**Aim of the task**
Can you rewrite the data below as a Markdown table with columns "Row" and "Line", one numbered row per line and blank lines skipped? Leave the pictures out of the answer.
Begin Stored data
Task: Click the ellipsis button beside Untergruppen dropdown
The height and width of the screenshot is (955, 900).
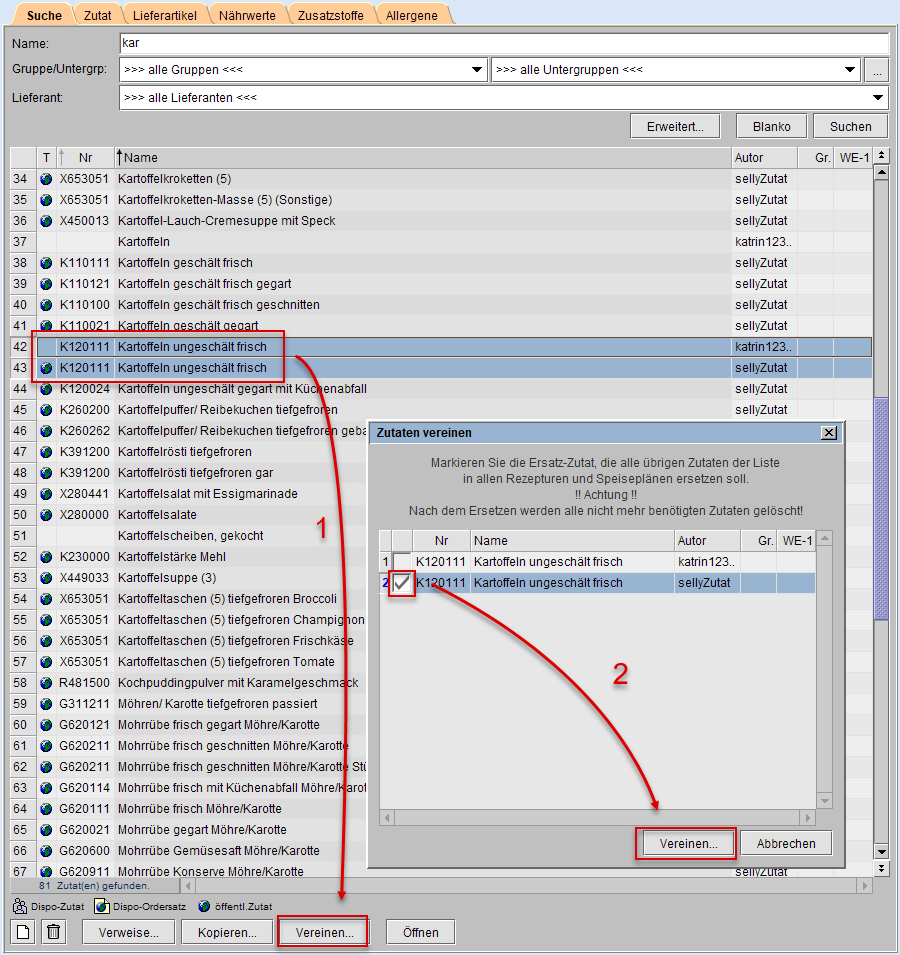Action: coord(876,70)
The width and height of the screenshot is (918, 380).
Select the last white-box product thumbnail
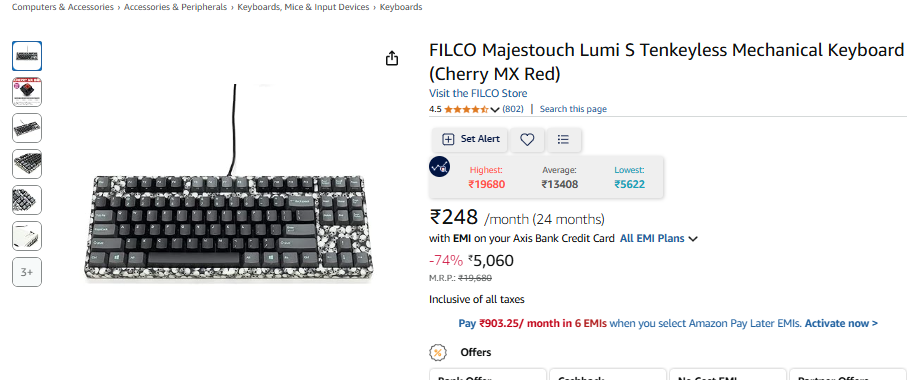click(27, 236)
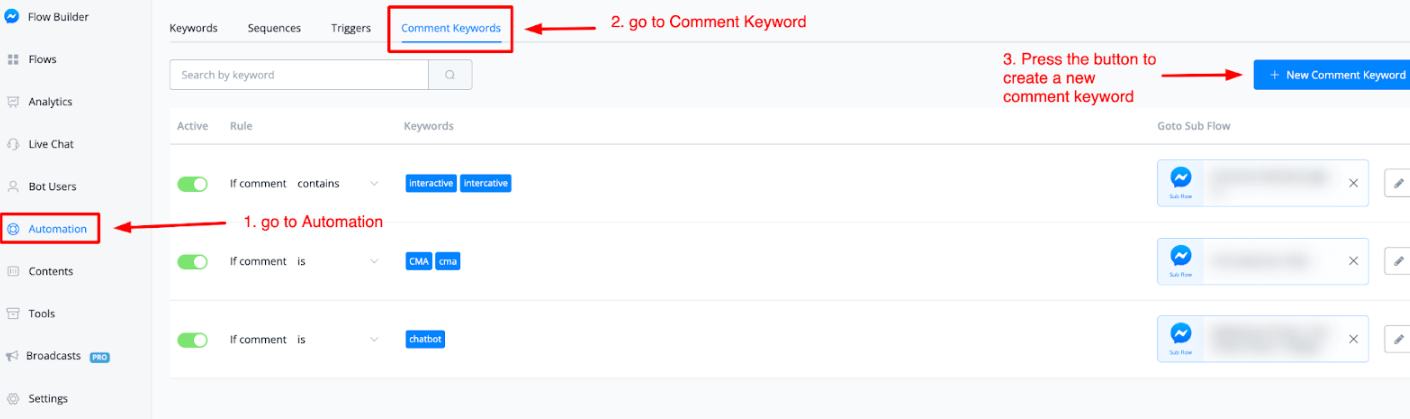Screen dimensions: 1410x419
Task: Toggle off the CMA comment rule
Action: [x=192, y=262]
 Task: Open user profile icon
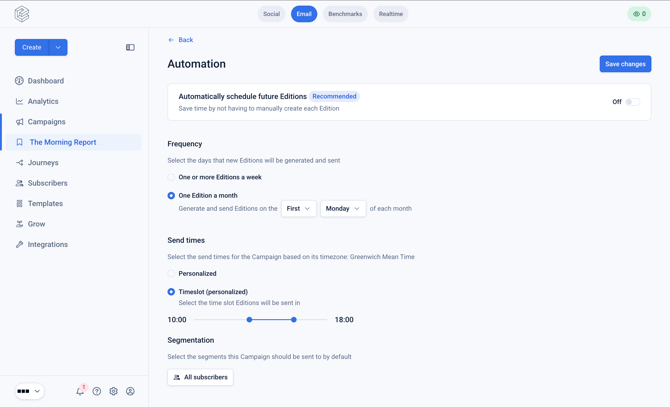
End Stored data
**Task response**
| Row | Line |
|---|---|
| 1 | Task: Click the ellipsis button beside Untergruppen dropdown |
| 2 | The height and width of the screenshot is (955, 900). |
| 3 | Action: coord(876,70) |
| 4 | The width and height of the screenshot is (918, 380). |
| 5 | Select the last white-box product thumbnail |
| 6 | click(27, 236) |
| 7 | Screen dimensions: 1410x419 |
| 8 | Task: Toggle off the CMA comment rule |
| 9 | Action: [x=192, y=262] |
| 10 |  Task: Open user profile icon |